Max B. Sawicky sawicky at verizon.net
Tue Sep 2 09:38:24 PDT 2008


Dmytri Kleiner wrote:
> I recall one economist did some study in this area and concluded that
> public transit should be free at all but peek time. If you recall, can you
> remind me who that was?

It might have been my pal Elliott Sclar, one of the founding members of URPE. He's at Columbia Univ.


> Also, it should be noted that using "user fees" to finance capital
> expenditure of transit is misplaced anyway, it is not the rider who is the
> economic beneficiary of transit, but the land owner who's location rents
> capture the investment in transit. The "free rider" is not the one riding.

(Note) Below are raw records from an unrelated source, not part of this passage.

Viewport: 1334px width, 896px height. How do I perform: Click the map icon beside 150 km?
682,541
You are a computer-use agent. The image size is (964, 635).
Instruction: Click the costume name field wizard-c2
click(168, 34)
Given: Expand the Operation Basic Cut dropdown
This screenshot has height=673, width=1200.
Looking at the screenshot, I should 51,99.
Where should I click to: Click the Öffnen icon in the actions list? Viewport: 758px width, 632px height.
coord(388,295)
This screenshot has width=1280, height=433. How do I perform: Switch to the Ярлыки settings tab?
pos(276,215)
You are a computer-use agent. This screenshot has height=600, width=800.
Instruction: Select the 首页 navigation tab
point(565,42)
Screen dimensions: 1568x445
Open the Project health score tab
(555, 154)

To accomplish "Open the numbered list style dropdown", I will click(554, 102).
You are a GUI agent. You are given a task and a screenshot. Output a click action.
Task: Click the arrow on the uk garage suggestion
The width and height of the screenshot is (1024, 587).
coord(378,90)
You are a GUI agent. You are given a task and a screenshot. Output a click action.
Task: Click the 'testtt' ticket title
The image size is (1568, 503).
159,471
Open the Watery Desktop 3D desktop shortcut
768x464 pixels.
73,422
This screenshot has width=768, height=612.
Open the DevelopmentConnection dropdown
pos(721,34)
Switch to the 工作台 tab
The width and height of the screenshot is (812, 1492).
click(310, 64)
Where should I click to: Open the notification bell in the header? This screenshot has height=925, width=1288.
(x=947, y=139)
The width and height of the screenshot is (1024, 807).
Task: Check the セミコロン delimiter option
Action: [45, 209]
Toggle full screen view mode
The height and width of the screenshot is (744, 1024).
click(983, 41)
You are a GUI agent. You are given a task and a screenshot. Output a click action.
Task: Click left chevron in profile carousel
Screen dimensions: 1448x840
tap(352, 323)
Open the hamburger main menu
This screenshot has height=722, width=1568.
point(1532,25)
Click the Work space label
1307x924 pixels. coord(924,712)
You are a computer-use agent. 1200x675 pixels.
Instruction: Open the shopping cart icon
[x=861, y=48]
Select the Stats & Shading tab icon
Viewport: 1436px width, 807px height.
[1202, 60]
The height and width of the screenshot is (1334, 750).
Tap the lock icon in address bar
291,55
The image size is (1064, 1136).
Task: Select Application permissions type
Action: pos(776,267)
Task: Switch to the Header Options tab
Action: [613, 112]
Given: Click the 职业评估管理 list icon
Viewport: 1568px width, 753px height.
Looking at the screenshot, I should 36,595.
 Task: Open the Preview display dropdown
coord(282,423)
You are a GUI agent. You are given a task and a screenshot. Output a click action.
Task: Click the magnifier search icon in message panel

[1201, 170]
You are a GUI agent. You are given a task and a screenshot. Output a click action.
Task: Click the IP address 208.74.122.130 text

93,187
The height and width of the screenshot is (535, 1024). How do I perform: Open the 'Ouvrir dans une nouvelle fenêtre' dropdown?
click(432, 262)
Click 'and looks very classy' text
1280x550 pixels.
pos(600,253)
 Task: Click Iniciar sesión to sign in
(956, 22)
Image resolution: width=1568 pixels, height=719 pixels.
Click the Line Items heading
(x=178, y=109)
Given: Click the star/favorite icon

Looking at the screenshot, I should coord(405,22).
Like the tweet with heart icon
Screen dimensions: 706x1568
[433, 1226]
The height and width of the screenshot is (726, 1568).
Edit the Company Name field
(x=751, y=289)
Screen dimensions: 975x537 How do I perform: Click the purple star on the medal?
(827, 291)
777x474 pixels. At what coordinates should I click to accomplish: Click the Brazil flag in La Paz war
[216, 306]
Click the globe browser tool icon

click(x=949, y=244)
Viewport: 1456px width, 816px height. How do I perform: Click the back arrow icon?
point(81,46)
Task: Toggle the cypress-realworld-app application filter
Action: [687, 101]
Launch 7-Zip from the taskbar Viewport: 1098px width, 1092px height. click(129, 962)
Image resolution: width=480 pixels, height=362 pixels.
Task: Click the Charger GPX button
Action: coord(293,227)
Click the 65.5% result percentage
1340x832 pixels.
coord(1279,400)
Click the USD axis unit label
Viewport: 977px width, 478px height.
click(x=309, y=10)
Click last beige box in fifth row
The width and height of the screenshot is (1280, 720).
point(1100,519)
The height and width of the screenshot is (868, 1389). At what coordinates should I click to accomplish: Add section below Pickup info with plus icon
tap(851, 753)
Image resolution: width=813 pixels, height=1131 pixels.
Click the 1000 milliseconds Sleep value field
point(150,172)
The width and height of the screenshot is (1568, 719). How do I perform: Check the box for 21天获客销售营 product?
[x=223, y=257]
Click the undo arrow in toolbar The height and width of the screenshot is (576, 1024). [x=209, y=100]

More broadly, land rent can be taxed to a fare thee well for anything, not just transit. The rider's net benefit depends on the fare. In the standard theory, of course, the inframarginal riders get some premium over the fare. In practice, increased property tax revenues accrue from transit development, though I doubt you see any special levies. They might be illegal. There are cases -- I think -- where the government gets greater benefit because it owns property near a station and rents it out.


> IMO, fees should only be used against congestion, capital financing should
> come from value capture or land value taxation. Not even a big fan of
> general taxation as a source of such financing since that amounts to a
> transfer of wealth from the general public to land owners (as usual).

I agree capital outlays need not come from fares, though as I said there are models where the proceeds of congestion charges equal the amount of optimal capacity expansion.